Una facultad gris en una explanada de cemento armado. Jornada de salidas profesionales: suena el greenback boogie, el baile del dólar. Una firma de mucho prestigio cuyos abogados han ganado muchos pleitos en muchos tribunales: la jefa de la empresa dice que puedes ganar MUCHO dinero. El zumbido del micrófono suena por debajo. Todo lo que necesitas es: 1) Un buen expediente; 2) Estar dispuesto a agachar la cabeza; 3) Renunciar a tener un horario.

La ponente busca en vuestros ojos la ambición encendida. Se busca: esclavo del siglo XXI. 12 horas al día, iPhone gratis y cócteles exclusivos. Y nadie se queja. Ningún profesor expulsa a los mercaderes del templo. No os quejáis. ¿Por qué ibais a hacerlo?

No se queja el profesor-robot que adormece a los estudiantes con un power point de 2005 acompañado de una letanía monocorde e insulsa. No se quejan los buenos estudiantes (los malos no han ido): asienten con la cabeza, fingen asombro y hacen preguntas para convencerse de que la realidad es una serie americana. El veneno meritocrático ha sido inoculado con fortuna. Los ojos ilusionados brillan. Se dibuja en vuestras pupilas el signo del dólar.

La palabra que designaba el trabajo se definía por contraposición al tiempo libre. Ahora paseas por la calle y ves un work café. Tomas una cerveza con un amigo y después de una conversación grata le dices inconscientemente que ha sido muy productivo

Tampoco dice nada el catedrático ojeroso, experto en neolenguaje. Sube a la tarima y acompaña a la ponente. El zumbido del micrófono se eleva. No habla de prácticas no remuneradas, habla de «traspaso de conocimiento de la universidad a la empresa». No menciona una etapa inicial de explotación descarada y una posterior de explotación disimulada. No. Destaca la importancia del «crecimiento personal y la adquisición de soft skills». Azúcar glas para que vuestra generación trague una sustancia fétida.

El catedrático de los anglicismos y vestuario desenfadado se pone el disfraz de Will Smith y suelta un discurso infame. Ahí fuera todo está lleno de tiburones, así que espabilad. No es suficiente con ser bueno, hay que ser el mejor y demostrarlo día sí y día también.
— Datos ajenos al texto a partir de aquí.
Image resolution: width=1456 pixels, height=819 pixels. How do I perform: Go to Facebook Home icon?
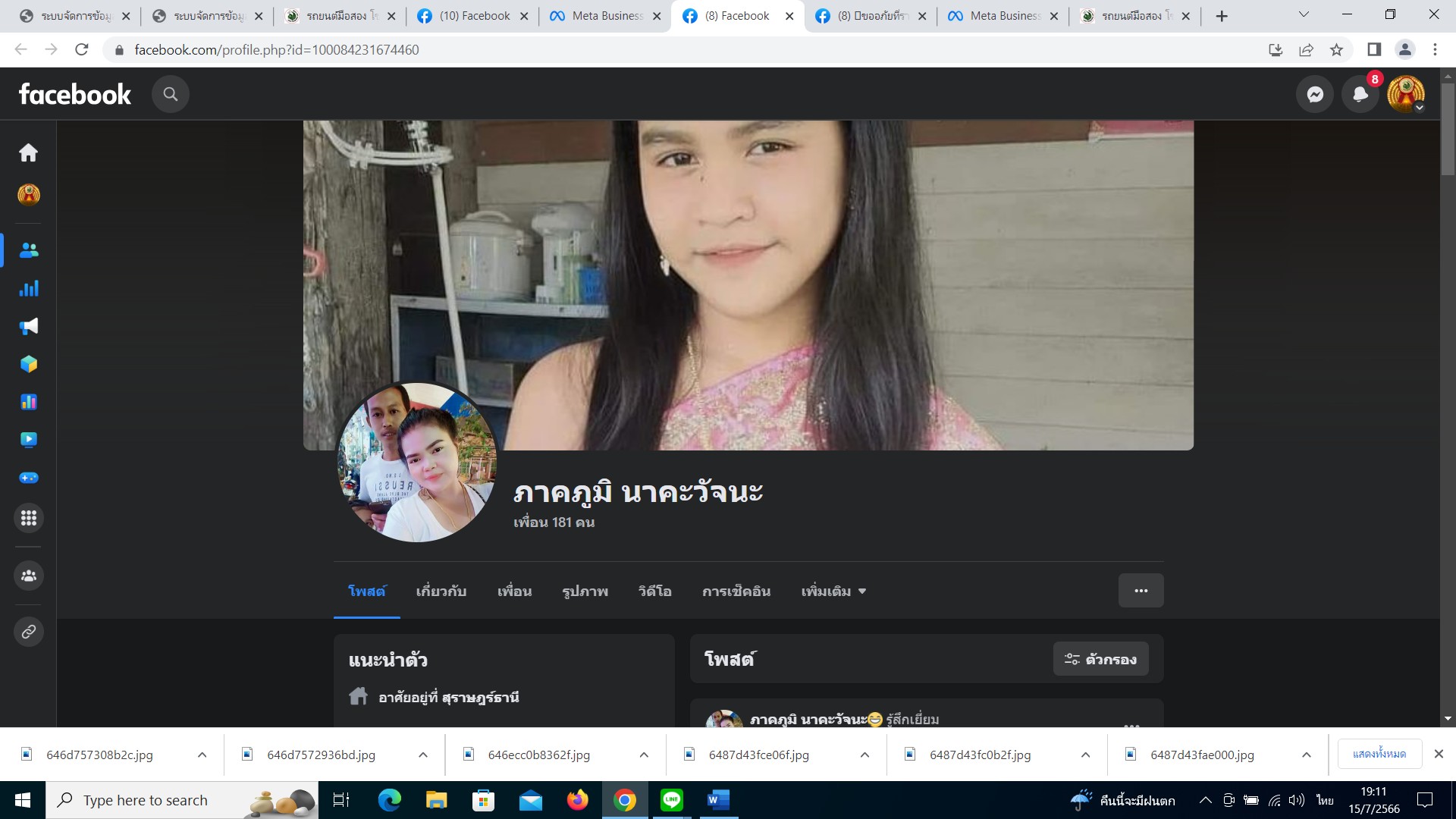pyautogui.click(x=29, y=152)
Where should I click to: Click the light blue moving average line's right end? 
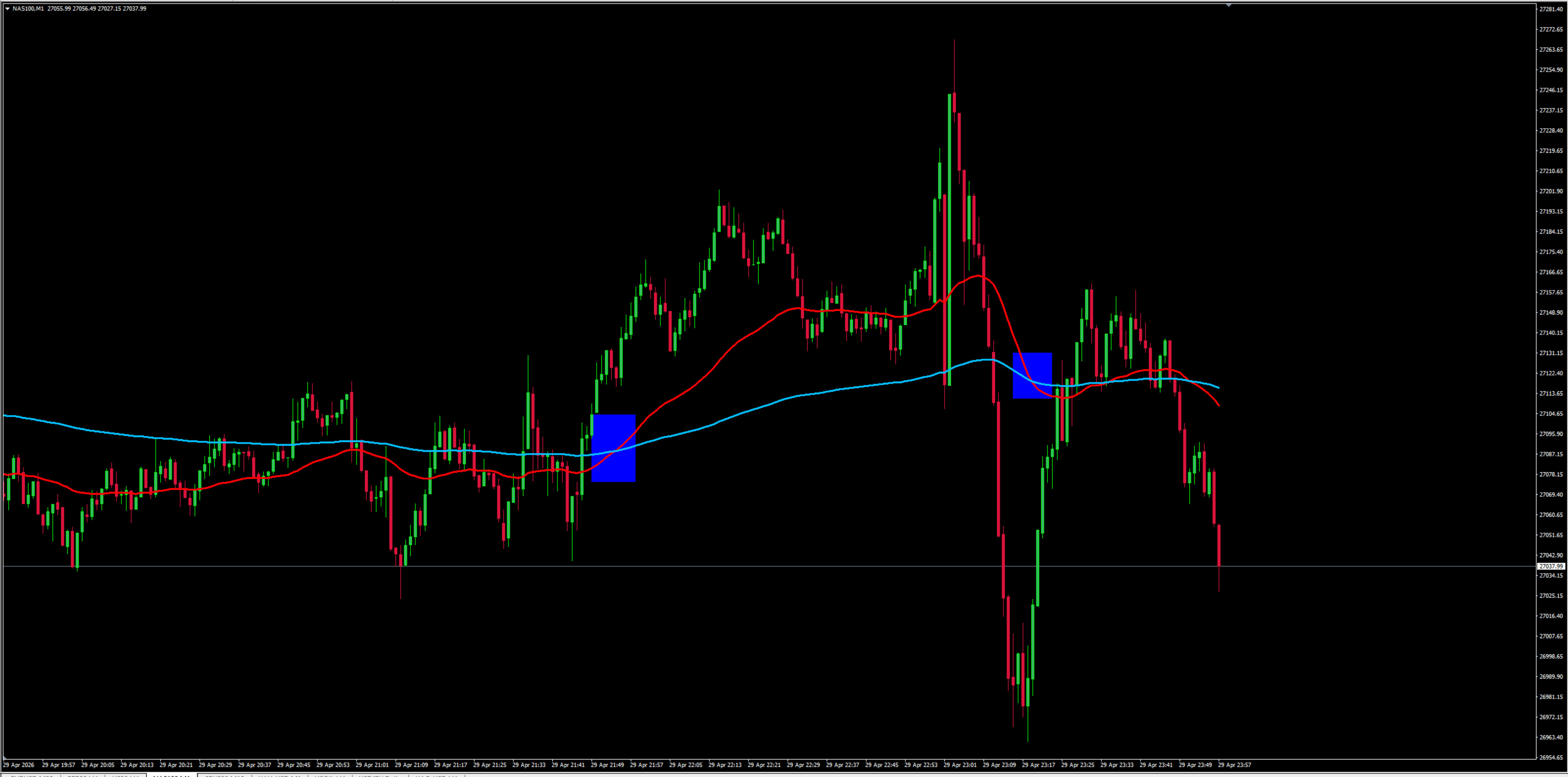pyautogui.click(x=1218, y=387)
Coronas de laureles para todos y el mantra: todo esfuerzo tiene su recompensa. El catedrático sudoroso ha reído cuando ha dicho esto último. ¿Ni siquiera él cree que es verdad? Ha reído, pero no con la “a” (jajaja). Ha reído con la “i”: jijiji.

Si viniste aquí para avivar la pasión por el conocimiento, este no es tu sitio. Aquí se estudia para encontrar trabajo. Y solo eso. Encadenarás un máster tras otro u opositarás. Y después serás un nombre y apellido bajo un apartado escrito con negrita: capital humano. Hay que ganarse la vida y taparse los ojos para que la verdad no nos deslumbre. Todos los días os cambian la vida por futuro, susurra García Calvo.

Y susurra otra vez: decir es hacer. El lenguaje no es inocente ni neutral; araña, somete, golpea o adormece. Gaudeamus igitur. Suena el himno y ya eres oficialmente graduado en algo. Sanción oficial de conocimientos y palmadita en la espalda. El graduado dice: «¿Y tú qué haces ahora?» «Yo no puedo estar sin hacer nada», donde hacer equivale a trabajar. No trabajas y dices que no puedes estar sin hacer nada. Necesitas hacer algo. Necesitas trabajar. ¿Se puede hacer algo útil que no sea trabajar? No te extraña esta forma de hablar, ¿por qué iba a extrañarte?

Negocio: del latín nec-otium, no ocio. La palabra que designaba el trabajo se definía por contraposición al tiempo libre. Ahora paseas por la calle y ves un work café. Tomas una cerveza con un amigo y después de una conversación grata le dices inconscientemente que ha sido muy productivo. El trabajo ha colonizado el ocio y su lenguaje es la garra peluda que nos acaricia y nos pide paciencia. Más paciencia. Y un poco más.

Tu empresa organiza un cóctel para dar la bienvenida a un nuevo integrante: el catedrático nauseabundo ha sido nombrado consejero of counsel. ¡Anda! Eso era el traspaso de conocimiento de la universidad a la empresa.

Coges los power points acartonados, las acreditaciones de todas las conferencias y los manuales ajados con leyes derogadas. Metes todo en una caja de cartón. Vas a una casa de empeño y preguntas. «Nosotros no compramos ese tipo de cosas», contesta el joven al otro lado de la ventanilla. Años y años de universidad y has descubierto la verdad en una casa de empeño: el saber no tiene precio.